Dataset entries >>
● ● ● ●
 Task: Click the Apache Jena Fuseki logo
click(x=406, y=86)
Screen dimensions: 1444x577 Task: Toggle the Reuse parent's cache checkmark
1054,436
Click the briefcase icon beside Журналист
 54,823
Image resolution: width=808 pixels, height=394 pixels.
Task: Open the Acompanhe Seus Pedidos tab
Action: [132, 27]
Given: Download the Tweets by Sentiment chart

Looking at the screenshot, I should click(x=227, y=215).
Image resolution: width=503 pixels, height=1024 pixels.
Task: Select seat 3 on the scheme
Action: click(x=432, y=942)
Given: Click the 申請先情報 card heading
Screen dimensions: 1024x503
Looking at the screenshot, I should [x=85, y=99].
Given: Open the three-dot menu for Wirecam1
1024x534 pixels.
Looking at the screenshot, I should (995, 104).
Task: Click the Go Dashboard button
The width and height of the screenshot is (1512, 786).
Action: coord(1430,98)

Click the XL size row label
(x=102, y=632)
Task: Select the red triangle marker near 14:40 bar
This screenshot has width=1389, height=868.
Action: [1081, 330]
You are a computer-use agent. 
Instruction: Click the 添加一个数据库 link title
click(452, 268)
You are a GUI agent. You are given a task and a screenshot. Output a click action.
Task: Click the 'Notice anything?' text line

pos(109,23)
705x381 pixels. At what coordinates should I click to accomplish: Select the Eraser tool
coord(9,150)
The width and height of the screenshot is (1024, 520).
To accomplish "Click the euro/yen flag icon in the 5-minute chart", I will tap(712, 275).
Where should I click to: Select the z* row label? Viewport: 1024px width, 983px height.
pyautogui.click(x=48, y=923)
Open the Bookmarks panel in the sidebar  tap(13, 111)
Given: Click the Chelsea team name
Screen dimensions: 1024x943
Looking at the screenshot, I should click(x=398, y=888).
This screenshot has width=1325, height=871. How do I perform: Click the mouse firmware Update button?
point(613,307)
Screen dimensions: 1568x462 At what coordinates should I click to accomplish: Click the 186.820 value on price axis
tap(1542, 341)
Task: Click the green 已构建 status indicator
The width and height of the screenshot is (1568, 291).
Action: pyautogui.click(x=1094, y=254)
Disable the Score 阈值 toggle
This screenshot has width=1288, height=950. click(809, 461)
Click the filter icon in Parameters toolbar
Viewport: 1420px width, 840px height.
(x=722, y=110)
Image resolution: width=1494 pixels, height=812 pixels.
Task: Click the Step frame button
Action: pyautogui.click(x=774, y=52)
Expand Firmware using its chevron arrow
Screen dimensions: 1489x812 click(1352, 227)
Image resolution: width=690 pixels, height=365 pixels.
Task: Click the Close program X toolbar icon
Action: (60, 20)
● ● ● ●
Task description >>
When the entries above are retyped, each line must stay exactly as it is.

Response area >>
 Task: Click the Apache Jena Fuseki logo
click(x=406, y=86)
Screen dimensions: 1444x577 Task: Toggle the Reuse parent's cache checkmark
1054,436
Click the briefcase icon beside Журналист
 54,823
Image resolution: width=808 pixels, height=394 pixels.
Task: Open the Acompanhe Seus Pedidos tab
Action: [132, 27]
Given: Download the Tweets by Sentiment chart

Looking at the screenshot, I should click(x=227, y=215).
Image resolution: width=503 pixels, height=1024 pixels.
Task: Select seat 3 on the scheme
Action: click(x=432, y=942)
Given: Click the 申請先情報 card heading
Screen dimensions: 1024x503
Looking at the screenshot, I should [x=85, y=99].
Given: Open the three-dot menu for Wirecam1
1024x534 pixels.
Looking at the screenshot, I should (995, 104).
Task: Click the Go Dashboard button
The width and height of the screenshot is (1512, 786).
Action: coord(1430,98)

Click the XL size row label
(x=102, y=632)
Task: Select the red triangle marker near 14:40 bar
This screenshot has width=1389, height=868.
Action: [1081, 330]
You are a computer-use agent. 
Instruction: Click the 添加一个数据库 link title
click(452, 268)
You are a GUI agent. You are given a task and a screenshot. Output a click action.
Task: Click the 'Notice anything?' text line

pos(109,23)
705x381 pixels. At what coordinates should I click to accomplish: Select the Eraser tool
coord(9,150)
The width and height of the screenshot is (1024, 520).
To accomplish "Click the euro/yen flag icon in the 5-minute chart", I will tap(712, 275).
Where should I click to: Select the z* row label? Viewport: 1024px width, 983px height.
pyautogui.click(x=48, y=923)
Open the Bookmarks panel in the sidebar  tap(13, 111)
Given: Click the Chelsea team name
Screen dimensions: 1024x943
Looking at the screenshot, I should click(x=398, y=888).
This screenshot has width=1325, height=871. How do I perform: Click the mouse firmware Update button?
point(613,307)
Screen dimensions: 1568x462 At what coordinates should I click to accomplish: Click the 186.820 value on price axis
tap(1542, 341)
Task: Click the green 已构建 status indicator
The width and height of the screenshot is (1568, 291).
Action: pyautogui.click(x=1094, y=254)
Disable the Score 阈值 toggle
This screenshot has width=1288, height=950. click(809, 461)
Click the filter icon in Parameters toolbar
Viewport: 1420px width, 840px height.
(x=722, y=110)
Image resolution: width=1494 pixels, height=812 pixels.
Task: Click the Step frame button
Action: pyautogui.click(x=774, y=52)
Expand Firmware using its chevron arrow
Screen dimensions: 1489x812 click(1352, 227)
Image resolution: width=690 pixels, height=365 pixels.
Task: Click the Close program X toolbar icon
Action: (60, 20)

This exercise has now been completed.